Along the borders of the north and the west the terrible war-whoop once more rang out, and the tomahawk and scalping knife resumed their deadly work. But Boonesborough remained calm and unruffled; its settlers hunted and fished, cleared the land and planted scanty crops of corn.
In the winter of 1776 a man was killed by a swift-moving war party; not until the summer, about the very time when the Congress at Philadelphia was giving to the world its first great message of liberty, did the great war cast its first ominous shadow upon Boonesborough.
The July sun shone upon the bright waters of the Kentucky; the breeze stirred among the trees. A bark canoe, propelled by the handsome Betsey Collaway, daughter of a settler, her younger sister Frances, and a young daughter of Daniel Boone, was darting here and there like a bird. The girls had decked the little craft with wild flowers, gathered along the banks, and the ring of their laughter floated across the river in happy chorus.

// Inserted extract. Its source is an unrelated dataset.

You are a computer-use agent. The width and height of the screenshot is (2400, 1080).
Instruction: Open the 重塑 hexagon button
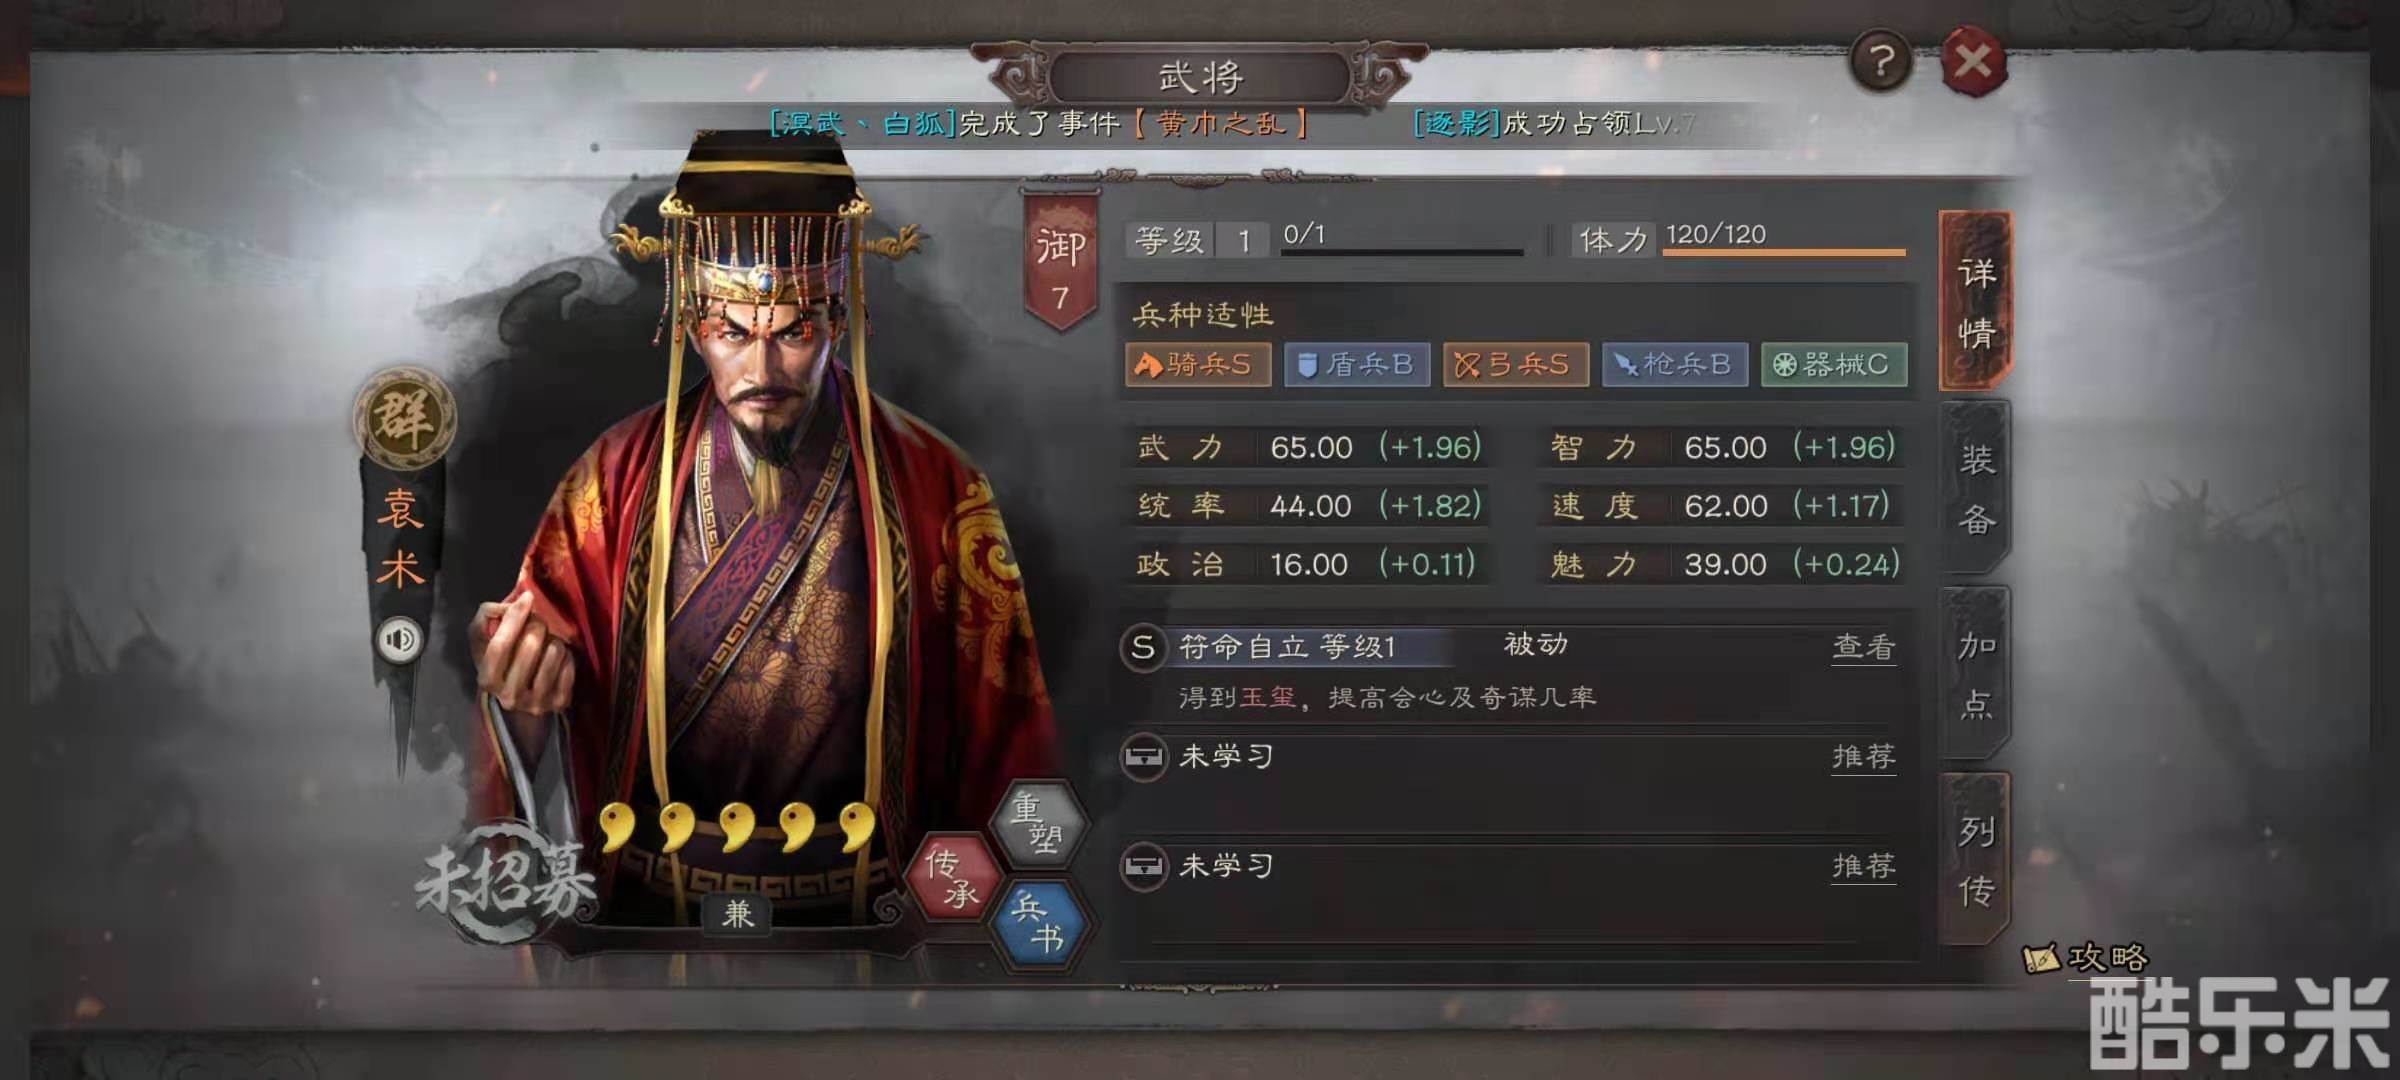1039,822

Any one listening might have noticed that the joyous sound suddenly died away. For the canoe, as it drifted under a high bank, shoved its nose into the mud; and as the girls were about to push it off, they saw the bushes part almost beside them and a number of Indians, their fingers upon their lips calling for silence, step to the water’s edge.
Sheer fright kept the girls mute for an instant; and in the next it was too late to cry out, for the savages had entered the canoe, and were threatening them with their hatchets.
When they saw them huddled, overcome with terror, at one end of the canoe, they seized the paddles and drove the craft out into the river; night was falling and the passage was not noticed from the fort; and so the Indians gained the other shore. The girls were forced out of the boat and with the weapons of their merciless captors ever threatening them they were led away through the forest.
The girls were first missed by the women of their families; a search showed that they were not within the stockade. Instantly the news spread; men dropped their tasks and became alert and active.
Questions flew about; and Sandy Campbell, coming from a runlet where he had been fishing, caught the sense of them.
“Girls!” said he. “Why, I saw them up the river a little way, in a canoe.”